§ Source information:
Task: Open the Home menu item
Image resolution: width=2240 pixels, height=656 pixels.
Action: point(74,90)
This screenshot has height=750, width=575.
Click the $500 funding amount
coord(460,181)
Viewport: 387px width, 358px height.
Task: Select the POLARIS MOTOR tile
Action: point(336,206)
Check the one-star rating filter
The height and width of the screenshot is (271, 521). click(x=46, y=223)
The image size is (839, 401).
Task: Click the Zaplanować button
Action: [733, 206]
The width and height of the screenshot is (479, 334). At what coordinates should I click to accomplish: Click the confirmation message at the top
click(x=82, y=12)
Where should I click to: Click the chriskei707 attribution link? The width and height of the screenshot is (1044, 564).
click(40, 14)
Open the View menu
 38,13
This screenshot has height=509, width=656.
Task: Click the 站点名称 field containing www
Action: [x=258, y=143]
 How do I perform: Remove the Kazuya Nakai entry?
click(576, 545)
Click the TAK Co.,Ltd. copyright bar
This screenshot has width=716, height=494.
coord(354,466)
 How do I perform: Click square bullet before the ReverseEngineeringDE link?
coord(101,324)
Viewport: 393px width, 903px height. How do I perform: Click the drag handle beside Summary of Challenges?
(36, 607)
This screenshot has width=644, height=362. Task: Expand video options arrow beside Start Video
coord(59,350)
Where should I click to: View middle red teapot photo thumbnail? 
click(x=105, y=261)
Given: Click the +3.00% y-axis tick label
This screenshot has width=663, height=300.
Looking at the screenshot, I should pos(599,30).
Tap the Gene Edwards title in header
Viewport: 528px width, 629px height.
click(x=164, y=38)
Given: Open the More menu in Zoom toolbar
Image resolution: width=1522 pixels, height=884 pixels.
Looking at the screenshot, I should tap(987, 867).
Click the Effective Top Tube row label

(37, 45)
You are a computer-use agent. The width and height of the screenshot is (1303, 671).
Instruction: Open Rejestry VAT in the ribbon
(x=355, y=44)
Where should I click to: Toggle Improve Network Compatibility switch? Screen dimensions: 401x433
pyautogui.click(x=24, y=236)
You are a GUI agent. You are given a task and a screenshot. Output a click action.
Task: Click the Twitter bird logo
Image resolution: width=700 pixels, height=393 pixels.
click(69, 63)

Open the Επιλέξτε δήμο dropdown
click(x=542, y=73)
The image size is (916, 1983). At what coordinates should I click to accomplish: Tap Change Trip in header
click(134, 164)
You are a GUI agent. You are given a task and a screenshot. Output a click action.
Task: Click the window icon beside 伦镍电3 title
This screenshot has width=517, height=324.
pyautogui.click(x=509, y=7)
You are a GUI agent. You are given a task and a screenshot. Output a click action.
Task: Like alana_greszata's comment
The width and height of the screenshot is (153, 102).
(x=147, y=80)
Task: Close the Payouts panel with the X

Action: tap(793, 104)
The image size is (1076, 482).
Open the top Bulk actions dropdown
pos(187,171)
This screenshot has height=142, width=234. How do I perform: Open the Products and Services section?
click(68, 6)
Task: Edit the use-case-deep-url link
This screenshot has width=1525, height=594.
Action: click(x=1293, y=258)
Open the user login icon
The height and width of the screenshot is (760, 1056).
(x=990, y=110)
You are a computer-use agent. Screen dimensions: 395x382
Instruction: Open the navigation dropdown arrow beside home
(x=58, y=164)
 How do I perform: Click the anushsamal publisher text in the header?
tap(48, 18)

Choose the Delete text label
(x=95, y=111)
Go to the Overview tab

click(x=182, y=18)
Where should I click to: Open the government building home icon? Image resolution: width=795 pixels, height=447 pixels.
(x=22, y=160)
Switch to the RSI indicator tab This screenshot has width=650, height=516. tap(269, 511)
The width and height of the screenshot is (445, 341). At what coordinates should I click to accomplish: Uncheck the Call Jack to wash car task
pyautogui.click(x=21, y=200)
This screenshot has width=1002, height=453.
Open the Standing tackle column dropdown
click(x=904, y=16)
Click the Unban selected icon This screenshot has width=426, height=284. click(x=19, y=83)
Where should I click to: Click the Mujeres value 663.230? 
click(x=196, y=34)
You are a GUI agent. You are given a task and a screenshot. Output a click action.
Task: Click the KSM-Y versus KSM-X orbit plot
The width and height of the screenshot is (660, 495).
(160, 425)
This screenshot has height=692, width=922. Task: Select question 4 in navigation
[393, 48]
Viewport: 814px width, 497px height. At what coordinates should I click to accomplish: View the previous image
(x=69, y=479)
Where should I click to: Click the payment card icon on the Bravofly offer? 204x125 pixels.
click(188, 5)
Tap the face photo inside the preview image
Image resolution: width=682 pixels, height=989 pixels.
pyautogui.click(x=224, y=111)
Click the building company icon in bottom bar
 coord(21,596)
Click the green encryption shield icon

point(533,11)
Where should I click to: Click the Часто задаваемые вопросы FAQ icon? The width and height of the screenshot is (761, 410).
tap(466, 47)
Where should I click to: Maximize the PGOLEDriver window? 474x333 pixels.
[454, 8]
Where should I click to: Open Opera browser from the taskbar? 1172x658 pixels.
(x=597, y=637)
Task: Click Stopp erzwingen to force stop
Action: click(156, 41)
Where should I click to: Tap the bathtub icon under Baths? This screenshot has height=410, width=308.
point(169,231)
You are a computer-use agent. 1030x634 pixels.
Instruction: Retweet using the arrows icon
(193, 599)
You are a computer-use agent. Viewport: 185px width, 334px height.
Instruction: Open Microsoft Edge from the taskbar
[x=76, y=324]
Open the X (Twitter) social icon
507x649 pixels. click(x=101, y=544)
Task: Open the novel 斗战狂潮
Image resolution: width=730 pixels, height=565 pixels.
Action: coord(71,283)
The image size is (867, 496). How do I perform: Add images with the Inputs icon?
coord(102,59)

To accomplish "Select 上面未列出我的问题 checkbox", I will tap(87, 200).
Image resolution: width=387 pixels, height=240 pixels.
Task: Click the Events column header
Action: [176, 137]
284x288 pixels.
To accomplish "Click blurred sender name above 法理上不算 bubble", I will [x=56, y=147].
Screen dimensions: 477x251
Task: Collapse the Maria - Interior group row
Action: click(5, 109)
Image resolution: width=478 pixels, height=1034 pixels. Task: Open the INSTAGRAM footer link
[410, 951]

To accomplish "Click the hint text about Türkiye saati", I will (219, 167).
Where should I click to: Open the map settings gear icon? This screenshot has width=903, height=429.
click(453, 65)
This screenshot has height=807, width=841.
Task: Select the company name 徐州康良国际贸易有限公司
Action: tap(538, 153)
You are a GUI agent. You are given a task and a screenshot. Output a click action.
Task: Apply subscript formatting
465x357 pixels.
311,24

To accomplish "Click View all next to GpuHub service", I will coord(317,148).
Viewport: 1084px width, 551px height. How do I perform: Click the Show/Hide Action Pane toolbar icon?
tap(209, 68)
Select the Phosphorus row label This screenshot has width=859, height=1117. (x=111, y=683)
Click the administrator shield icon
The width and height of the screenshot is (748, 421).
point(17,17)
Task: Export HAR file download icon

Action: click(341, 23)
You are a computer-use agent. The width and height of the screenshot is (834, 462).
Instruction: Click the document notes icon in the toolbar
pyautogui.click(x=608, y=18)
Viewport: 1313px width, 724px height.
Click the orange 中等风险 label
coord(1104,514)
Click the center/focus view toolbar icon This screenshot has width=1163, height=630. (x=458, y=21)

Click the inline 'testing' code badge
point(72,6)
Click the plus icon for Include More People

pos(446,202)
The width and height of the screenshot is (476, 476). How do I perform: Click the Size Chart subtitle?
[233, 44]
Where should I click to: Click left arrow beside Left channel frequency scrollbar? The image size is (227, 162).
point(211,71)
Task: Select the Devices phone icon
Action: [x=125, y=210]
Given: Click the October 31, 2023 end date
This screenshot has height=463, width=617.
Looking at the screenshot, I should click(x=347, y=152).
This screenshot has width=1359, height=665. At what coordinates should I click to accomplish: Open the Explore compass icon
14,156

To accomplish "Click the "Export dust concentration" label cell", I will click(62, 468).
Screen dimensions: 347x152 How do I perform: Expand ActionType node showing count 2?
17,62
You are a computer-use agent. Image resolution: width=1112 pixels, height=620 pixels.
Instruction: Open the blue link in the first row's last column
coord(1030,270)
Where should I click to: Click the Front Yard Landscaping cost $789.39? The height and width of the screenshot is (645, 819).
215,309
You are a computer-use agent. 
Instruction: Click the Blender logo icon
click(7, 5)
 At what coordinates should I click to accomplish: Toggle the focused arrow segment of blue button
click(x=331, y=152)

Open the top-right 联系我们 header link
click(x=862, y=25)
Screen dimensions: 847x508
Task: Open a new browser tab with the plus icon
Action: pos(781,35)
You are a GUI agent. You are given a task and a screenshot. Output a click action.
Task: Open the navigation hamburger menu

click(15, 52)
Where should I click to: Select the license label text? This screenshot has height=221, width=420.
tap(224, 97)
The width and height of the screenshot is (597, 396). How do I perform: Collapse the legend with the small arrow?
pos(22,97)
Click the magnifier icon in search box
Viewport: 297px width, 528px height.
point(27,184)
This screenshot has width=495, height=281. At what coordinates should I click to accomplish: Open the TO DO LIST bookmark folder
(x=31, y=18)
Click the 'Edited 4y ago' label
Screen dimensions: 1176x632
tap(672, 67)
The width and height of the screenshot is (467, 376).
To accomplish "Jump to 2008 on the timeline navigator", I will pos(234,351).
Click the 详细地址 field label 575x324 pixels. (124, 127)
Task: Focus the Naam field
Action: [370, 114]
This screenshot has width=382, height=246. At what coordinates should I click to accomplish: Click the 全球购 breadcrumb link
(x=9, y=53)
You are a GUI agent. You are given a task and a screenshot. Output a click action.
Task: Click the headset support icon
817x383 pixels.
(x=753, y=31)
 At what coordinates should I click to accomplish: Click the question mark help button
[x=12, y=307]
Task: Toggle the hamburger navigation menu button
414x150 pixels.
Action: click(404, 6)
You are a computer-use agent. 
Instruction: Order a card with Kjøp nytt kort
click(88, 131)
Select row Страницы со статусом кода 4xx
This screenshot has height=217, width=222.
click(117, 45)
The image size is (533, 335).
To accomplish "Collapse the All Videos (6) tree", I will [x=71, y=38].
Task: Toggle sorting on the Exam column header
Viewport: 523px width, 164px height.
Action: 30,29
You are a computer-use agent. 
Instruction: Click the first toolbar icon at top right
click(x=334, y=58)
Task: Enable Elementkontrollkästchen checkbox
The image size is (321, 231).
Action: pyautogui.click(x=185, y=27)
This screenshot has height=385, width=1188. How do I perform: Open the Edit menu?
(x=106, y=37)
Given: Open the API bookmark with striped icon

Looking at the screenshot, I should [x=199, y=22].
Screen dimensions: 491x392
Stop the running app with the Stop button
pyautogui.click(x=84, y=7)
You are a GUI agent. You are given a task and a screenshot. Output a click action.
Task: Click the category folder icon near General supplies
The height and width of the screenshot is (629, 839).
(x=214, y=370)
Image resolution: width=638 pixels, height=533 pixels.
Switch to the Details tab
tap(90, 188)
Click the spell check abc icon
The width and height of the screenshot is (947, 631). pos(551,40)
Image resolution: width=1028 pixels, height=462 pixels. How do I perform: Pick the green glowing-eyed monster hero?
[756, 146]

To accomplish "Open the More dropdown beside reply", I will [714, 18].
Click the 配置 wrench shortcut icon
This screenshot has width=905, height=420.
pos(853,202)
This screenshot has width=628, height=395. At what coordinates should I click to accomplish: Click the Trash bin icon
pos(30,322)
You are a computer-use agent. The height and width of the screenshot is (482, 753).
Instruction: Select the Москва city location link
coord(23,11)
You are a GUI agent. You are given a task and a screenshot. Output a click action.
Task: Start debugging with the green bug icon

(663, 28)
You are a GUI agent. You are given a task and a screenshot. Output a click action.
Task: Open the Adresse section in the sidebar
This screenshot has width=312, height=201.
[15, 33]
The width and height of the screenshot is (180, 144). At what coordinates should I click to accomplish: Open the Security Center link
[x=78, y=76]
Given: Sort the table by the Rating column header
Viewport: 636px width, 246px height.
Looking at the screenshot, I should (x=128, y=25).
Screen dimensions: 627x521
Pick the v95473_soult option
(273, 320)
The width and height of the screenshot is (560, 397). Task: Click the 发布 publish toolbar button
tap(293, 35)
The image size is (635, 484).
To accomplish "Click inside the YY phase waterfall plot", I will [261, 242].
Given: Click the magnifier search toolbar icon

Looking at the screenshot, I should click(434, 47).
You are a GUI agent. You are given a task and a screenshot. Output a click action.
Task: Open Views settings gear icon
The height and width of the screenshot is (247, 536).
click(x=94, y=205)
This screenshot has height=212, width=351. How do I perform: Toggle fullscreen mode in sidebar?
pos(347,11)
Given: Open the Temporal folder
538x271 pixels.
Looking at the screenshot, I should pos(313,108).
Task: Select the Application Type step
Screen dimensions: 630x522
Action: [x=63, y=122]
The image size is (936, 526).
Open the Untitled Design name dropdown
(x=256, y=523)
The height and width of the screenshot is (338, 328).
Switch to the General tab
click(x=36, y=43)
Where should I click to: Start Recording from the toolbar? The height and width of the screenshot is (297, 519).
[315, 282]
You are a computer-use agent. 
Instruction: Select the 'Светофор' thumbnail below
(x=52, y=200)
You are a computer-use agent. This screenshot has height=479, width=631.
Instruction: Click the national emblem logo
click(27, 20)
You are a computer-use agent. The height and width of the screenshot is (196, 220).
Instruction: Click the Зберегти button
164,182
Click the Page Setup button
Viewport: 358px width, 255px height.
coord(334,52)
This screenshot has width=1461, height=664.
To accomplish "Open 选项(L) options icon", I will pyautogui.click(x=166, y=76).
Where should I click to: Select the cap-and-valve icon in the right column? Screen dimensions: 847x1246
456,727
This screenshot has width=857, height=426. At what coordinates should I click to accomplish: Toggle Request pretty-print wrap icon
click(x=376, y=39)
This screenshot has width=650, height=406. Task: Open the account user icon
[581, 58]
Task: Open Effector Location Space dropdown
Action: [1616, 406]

§ What is being asked:
Taking the entries above, write out exactly the lines starting with the line containing "Tap the Gene Edwards title in header" and going on through the line containing "Task: Edit the use-case-deep-url link", both included, and nothing else.

§ Result of the exercise:
Tap the Gene Edwards title in header
Viewport: 528px width, 629px height.
click(x=164, y=38)
Given: Open the More menu in Zoom toolbar
Image resolution: width=1522 pixels, height=884 pixels.
Looking at the screenshot, I should tap(987, 867).
Click the Effective Top Tube row label

(37, 45)
You are a computer-use agent. The width and height of the screenshot is (1303, 671).
Instruction: Open Rejestry VAT in the ribbon
(x=355, y=44)
Where should I click to: Toggle Improve Network Compatibility switch? Screen dimensions: 401x433
pyautogui.click(x=24, y=236)
You are a GUI agent. You are given a task and a screenshot. Output a click action.
Task: Click the Twitter bird logo
Image resolution: width=700 pixels, height=393 pixels.
click(69, 63)

Open the Επιλέξτε δήμο dropdown
click(x=542, y=73)
The image size is (916, 1983). At what coordinates should I click to accomplish: Tap Change Trip in header
click(134, 164)
You are a GUI agent. You are given a task and a screenshot. Output a click action.
Task: Click the window icon beside 伦镍电3 title
This screenshot has width=517, height=324.
pyautogui.click(x=509, y=7)
You are a GUI agent. You are given a task and a screenshot. Output a click action.
Task: Like alana_greszata's comment
The width and height of the screenshot is (153, 102).
(x=147, y=80)
Task: Close the Payouts panel with the X

Action: tap(793, 104)
The image size is (1076, 482).
Open the top Bulk actions dropdown
pos(187,171)
This screenshot has height=142, width=234. How do I perform: Open the Products and Services section?
click(68, 6)
Task: Edit the use-case-deep-url link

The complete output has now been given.